Written by Erin Maxwell |
First off, I’m feel I need to write a guide about how to binge an entire season of Netflix original programming in a single weekend. (Hint: It involves many, many snacks). But I did it. I watched all of the Unbreakable Kimmy Schmidt in a single weekend. High five!
Although by the time you read this, it will be a week later, so it was all for naught. But still, it’s a good skill to have. As a Game of Thrones book reader, I don’t have much to be smug about these days now that the show is going off books. Please. Just give me this.
Anywho…
While season one was entertaining and funny as heck thanks of the efforts of Ellie Kemper’s chipper performance, it was in season two of the Tina Fey-blessed Netflix series that it really found its ground.
WARNING: SPOILERS AHEAD
In the first season, the novelty of Kimmy was superb. Her adaptation to life outside the bunker after her 15-year captivity, her awful life as a Mole Woman and her super duper golly-gee sunny attitude that developed both as a survival mechanism and after spending decades reading the same “Babysitter’s Club Mystery” again and again and again and again.
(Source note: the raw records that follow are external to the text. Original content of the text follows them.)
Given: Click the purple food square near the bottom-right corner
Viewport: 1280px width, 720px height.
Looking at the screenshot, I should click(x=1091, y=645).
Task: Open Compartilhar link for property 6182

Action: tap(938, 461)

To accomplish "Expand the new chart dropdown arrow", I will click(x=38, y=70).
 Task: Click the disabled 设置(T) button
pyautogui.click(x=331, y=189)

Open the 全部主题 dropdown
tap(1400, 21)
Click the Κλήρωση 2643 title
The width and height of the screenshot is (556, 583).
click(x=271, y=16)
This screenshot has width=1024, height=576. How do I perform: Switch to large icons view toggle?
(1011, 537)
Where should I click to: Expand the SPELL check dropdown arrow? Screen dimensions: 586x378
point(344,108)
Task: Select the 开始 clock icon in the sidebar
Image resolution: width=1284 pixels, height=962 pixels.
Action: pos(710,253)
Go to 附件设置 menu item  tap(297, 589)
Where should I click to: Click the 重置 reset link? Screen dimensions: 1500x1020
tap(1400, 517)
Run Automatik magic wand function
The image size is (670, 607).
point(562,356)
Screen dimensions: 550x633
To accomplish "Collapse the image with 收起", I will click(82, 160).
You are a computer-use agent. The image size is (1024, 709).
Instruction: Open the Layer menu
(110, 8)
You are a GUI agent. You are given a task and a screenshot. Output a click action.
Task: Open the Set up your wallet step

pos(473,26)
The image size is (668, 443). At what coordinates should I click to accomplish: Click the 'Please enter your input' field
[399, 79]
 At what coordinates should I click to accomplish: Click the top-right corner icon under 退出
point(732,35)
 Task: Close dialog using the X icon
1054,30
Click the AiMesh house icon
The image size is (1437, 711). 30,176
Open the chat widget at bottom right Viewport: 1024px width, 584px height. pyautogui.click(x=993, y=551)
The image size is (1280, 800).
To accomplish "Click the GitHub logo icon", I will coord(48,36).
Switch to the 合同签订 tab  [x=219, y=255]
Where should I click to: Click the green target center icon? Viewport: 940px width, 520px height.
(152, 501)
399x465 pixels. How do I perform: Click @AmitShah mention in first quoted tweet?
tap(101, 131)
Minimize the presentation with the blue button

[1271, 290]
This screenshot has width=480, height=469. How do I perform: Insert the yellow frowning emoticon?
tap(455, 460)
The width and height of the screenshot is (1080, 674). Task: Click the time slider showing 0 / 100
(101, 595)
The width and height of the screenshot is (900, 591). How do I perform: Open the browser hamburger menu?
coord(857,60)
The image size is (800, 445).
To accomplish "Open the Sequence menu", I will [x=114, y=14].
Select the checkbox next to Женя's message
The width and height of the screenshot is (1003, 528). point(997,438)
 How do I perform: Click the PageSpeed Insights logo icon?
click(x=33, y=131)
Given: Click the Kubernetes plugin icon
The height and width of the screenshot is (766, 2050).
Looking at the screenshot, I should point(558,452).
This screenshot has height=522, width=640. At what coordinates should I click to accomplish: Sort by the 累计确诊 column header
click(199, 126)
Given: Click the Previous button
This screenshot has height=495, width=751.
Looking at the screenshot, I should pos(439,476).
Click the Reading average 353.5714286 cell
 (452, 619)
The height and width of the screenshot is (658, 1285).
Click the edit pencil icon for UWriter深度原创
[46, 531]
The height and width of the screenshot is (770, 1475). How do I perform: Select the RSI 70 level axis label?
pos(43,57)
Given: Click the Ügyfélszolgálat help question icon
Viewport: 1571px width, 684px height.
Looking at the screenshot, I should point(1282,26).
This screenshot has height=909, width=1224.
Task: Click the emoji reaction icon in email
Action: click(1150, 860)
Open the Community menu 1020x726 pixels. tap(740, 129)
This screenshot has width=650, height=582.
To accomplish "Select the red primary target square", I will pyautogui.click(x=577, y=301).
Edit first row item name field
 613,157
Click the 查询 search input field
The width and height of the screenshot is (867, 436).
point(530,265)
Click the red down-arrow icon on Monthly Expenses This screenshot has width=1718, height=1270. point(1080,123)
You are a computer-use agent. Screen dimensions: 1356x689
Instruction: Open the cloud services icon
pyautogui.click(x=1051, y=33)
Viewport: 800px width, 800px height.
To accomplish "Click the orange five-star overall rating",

But while season one ran low on steam by the time it got to the trial of the Reverend, season two never seems to slow down.
This season, the central theme is fixing Kimmy, who has developed a habit of blacking out and waking up on roller coasters, as well as uncontrollable belching due to eating her feelings. Fey returns to the show as Andrea, a dual personality therapist whose night-drunk fun-as-f*ck personality is luckily just as helpful as therapy as her day-sober stick-in-the-mud side as a respected therapist.
Together, the duo are on the hunt for Kimmy’s mom (played by the pitch perfect Lisa Kudrow), who we find out was a teen mother who got the brunt of the blame after Kimmy disappeared. She later channeled her rage into becoming a roller coaster enthusiast, and like her daughter, has a few issues when it comes to confronting her problems head on.
The writing on the show stays consistently top notch. From the small bit of comedic horror involving close-quartered life in a underground bunker with four strangers (“Our bathroom was a Halloween pumpkin bucket.”) to her adorable enthusiasm that is still colored with ‘90 references galore (“Brunch? That’s Frasier fancy!”). But the show also goes meta with it’s funnies with the admission that the leader of the Kimmy’s Doomsday Cult (played by Jon Hamm) used to claim that he wrote the Coca-Cola jingle.
Supporting cast continues to add strength to the show, expanding the role of Carole Kane’s Lillian, who is fight gentrification at every turn, and Titus (Tituss Burgess), who must face his ex-wife who he abandoned on their wedding day. Kimmy’s old trophy wife boss Jacqueline (Jane Krakowski) is also back, sans the hubby and the money, but still packing a severe case of affluenza. However, this time, she works hard to help her Native American family with her limited skills and efforts.
So, keep up the good work “Kimmy.” You get a sticker.